Convert the rows from the line with "Click the plus icon on NEW button" up to and including the line with "tap(45, 448)" into a JSON list of strings, one string per line, omitting blank lines.

====== RAW RECORDS

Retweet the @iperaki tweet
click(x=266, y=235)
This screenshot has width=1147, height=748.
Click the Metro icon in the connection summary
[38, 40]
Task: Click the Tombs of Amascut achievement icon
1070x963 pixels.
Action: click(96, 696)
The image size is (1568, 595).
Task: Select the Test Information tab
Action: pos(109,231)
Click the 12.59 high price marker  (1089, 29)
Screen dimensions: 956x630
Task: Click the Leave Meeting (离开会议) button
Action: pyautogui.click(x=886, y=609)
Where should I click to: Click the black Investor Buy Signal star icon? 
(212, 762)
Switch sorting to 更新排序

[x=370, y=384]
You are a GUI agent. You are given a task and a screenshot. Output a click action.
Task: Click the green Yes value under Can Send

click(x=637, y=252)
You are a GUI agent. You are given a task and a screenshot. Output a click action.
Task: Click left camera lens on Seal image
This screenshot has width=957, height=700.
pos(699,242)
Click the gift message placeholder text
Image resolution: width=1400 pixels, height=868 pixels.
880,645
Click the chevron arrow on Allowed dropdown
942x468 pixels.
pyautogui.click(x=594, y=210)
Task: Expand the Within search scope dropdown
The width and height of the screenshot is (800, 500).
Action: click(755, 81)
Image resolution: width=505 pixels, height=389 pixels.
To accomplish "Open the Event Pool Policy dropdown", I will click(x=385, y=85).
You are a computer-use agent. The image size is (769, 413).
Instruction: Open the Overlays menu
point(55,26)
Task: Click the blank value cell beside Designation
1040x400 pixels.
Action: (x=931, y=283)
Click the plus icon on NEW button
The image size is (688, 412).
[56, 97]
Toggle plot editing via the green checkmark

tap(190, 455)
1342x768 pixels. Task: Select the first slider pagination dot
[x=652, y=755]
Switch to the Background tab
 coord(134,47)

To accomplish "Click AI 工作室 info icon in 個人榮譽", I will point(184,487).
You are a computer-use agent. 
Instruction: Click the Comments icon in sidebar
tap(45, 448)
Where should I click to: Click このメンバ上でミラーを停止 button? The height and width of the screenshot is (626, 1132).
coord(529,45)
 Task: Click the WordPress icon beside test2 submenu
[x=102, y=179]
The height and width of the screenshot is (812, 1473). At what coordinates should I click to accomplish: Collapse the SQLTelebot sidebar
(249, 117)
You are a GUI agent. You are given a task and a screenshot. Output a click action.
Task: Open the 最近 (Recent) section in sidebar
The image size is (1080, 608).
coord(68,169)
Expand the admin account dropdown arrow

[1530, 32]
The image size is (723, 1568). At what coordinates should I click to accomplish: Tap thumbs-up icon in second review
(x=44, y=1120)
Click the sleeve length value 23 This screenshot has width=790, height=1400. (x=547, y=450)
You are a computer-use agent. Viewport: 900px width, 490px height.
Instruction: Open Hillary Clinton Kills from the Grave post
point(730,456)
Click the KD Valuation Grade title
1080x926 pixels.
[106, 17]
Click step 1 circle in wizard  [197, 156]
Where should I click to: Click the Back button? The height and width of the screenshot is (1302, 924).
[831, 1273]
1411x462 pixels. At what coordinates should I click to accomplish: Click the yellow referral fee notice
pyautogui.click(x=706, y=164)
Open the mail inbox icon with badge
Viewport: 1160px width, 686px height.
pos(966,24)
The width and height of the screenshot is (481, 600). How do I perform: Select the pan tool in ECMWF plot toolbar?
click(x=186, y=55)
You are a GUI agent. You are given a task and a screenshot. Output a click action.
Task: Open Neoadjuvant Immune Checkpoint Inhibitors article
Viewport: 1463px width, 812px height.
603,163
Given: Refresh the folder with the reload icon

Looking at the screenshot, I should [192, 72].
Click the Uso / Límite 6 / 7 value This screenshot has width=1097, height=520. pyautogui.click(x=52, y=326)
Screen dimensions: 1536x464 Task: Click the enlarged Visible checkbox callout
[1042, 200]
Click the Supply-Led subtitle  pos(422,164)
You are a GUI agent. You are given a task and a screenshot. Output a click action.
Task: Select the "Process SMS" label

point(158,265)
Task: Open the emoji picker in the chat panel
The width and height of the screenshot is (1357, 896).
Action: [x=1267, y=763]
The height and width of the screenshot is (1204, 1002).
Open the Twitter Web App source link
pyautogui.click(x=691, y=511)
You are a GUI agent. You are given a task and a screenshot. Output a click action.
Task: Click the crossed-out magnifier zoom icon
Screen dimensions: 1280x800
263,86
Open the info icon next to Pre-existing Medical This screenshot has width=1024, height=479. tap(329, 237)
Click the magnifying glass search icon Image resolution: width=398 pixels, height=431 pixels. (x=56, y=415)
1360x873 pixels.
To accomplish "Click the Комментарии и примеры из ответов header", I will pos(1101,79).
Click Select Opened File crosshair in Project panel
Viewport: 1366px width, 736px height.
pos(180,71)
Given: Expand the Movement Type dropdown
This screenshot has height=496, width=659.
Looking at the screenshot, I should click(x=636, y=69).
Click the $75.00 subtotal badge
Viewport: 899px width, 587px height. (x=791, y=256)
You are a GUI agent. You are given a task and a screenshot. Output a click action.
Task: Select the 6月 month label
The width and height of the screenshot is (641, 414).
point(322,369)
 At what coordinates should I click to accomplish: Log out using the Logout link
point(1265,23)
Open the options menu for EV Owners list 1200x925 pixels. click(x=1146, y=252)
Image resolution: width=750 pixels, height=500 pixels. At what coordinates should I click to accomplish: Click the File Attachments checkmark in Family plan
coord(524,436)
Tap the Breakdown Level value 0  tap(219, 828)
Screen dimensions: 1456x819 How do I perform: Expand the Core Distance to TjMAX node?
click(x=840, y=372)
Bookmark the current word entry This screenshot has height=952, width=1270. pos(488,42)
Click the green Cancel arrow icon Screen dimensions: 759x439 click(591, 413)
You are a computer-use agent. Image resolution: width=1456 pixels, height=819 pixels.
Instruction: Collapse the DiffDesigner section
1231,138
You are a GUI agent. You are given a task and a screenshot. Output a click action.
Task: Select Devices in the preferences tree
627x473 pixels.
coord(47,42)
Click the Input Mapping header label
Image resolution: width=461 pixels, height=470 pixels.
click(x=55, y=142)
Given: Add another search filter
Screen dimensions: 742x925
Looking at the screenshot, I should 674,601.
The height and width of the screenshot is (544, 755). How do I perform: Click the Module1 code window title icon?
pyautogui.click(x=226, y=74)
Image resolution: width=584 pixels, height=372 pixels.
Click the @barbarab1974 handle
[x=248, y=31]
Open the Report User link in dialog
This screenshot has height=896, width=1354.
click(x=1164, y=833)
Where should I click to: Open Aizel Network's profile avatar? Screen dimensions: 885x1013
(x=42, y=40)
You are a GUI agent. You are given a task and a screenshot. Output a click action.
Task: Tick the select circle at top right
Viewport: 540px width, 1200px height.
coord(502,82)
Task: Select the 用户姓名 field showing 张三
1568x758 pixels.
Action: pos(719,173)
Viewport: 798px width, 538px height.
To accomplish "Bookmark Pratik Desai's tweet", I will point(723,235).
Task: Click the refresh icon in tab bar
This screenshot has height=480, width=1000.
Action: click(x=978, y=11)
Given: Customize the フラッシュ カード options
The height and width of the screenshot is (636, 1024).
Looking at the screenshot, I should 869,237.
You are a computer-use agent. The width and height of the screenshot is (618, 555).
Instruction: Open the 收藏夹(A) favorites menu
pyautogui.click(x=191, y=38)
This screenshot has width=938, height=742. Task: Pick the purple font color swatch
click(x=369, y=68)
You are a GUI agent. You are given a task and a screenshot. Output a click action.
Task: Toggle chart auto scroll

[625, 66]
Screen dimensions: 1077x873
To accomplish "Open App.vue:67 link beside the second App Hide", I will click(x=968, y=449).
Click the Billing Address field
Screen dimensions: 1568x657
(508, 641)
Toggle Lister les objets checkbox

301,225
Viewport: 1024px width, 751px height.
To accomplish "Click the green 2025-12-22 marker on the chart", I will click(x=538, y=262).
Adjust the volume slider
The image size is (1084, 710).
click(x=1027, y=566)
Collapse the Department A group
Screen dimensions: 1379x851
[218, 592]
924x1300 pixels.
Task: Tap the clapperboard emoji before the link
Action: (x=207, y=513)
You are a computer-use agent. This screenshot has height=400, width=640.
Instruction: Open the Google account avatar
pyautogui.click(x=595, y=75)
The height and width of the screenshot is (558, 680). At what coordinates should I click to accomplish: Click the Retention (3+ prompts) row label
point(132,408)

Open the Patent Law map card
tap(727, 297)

============

FINISHED ANSWER.
[
  "Click the plus icon on NEW button",
  "The image size is (688, 412).",
  "[56, 97]",
  "Toggle plot editing via the green checkmark",
  "tap(190, 455)",
  "1342x768 pixels. Task: Select the first slider pagination dot",
  "[x=652, y=755]",
  "Switch to the Background tab",
  " coord(134,47)",
  "To accomplish \"Click AI 工作室 info icon in 個人榮譽\", I will point(184,487).",
  "You are a computer-use agent. ",
  "Instruction: Click the Comments icon in sidebar",
  "tap(45, 448)"
]